=== Begin Enclosure ===

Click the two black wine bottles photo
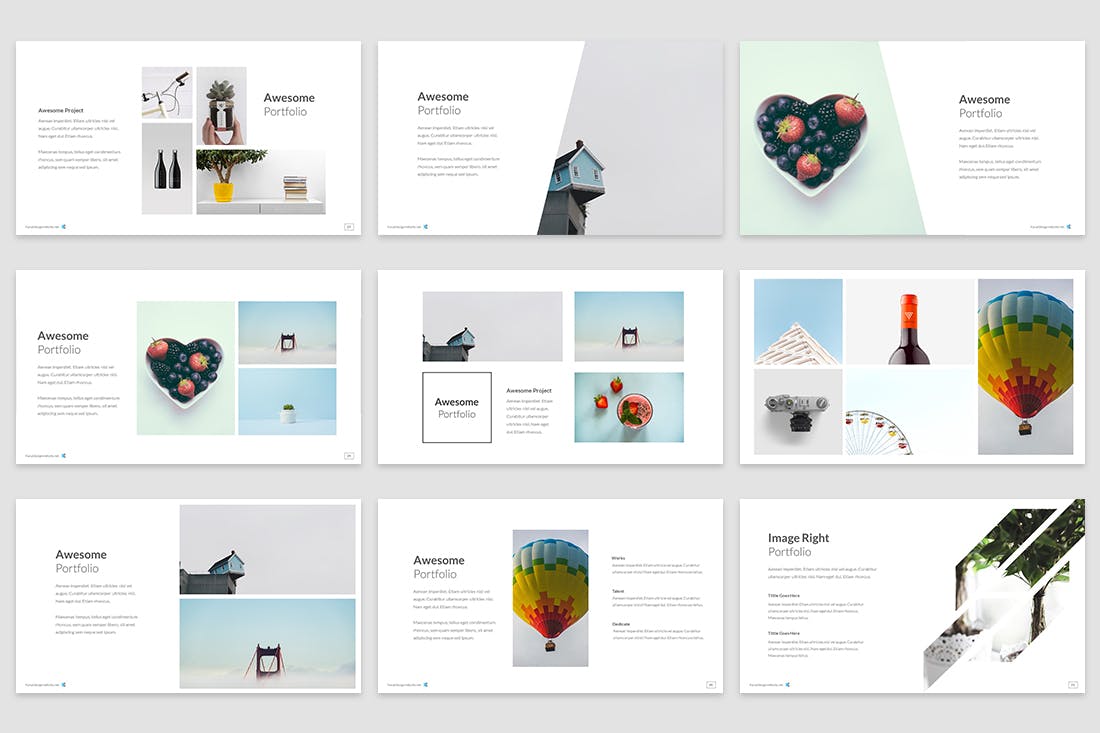Image resolution: width=1100 pixels, height=733 pixels. [167, 168]
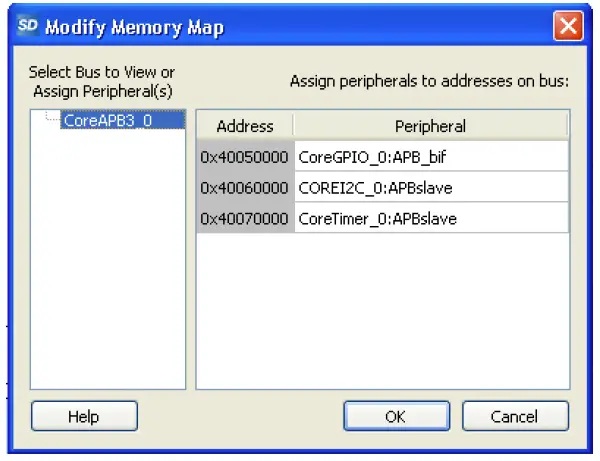Click the SD icon in title bar
The width and height of the screenshot is (600, 461).
[27, 25]
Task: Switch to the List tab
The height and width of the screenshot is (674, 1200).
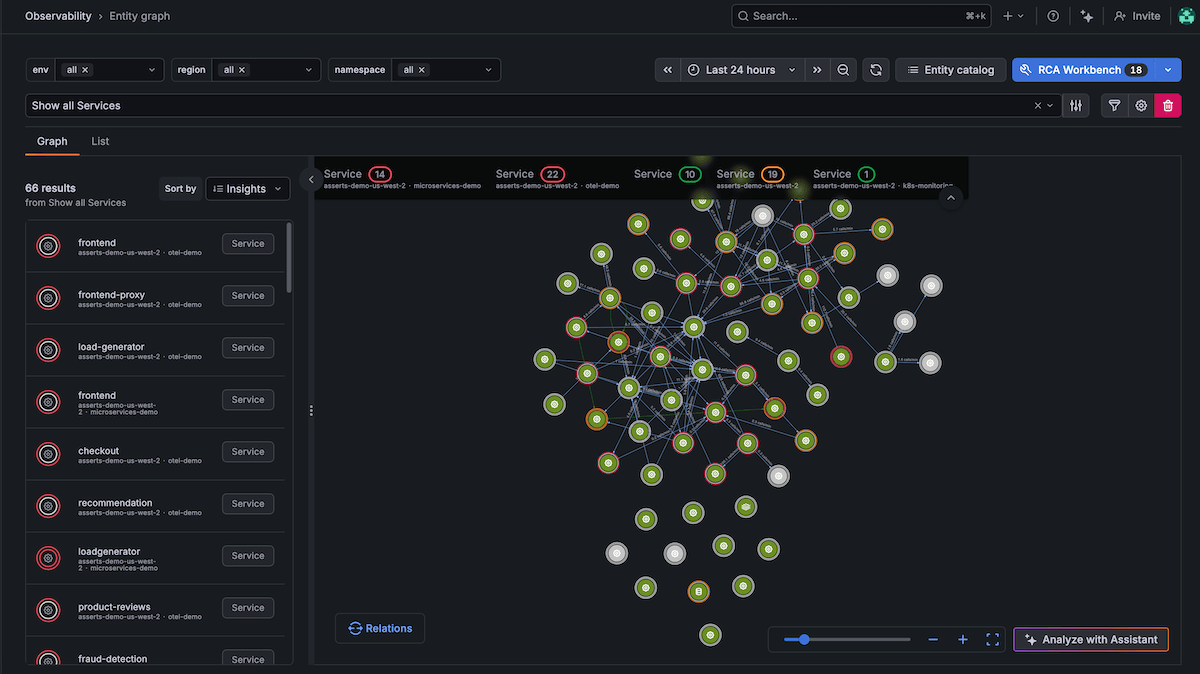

=== End Enclosure ===

◆ Task brief
Every entry above needs to be duplicated exactly, without its images.

◆ Expected answer
Click the two black wine bottles photo
Image resolution: width=1100 pixels, height=733 pixels. [167, 168]
Click the SD icon in title bar
The width and height of the screenshot is (600, 461).
[27, 25]
Task: Switch to the List tab
The height and width of the screenshot is (674, 1200).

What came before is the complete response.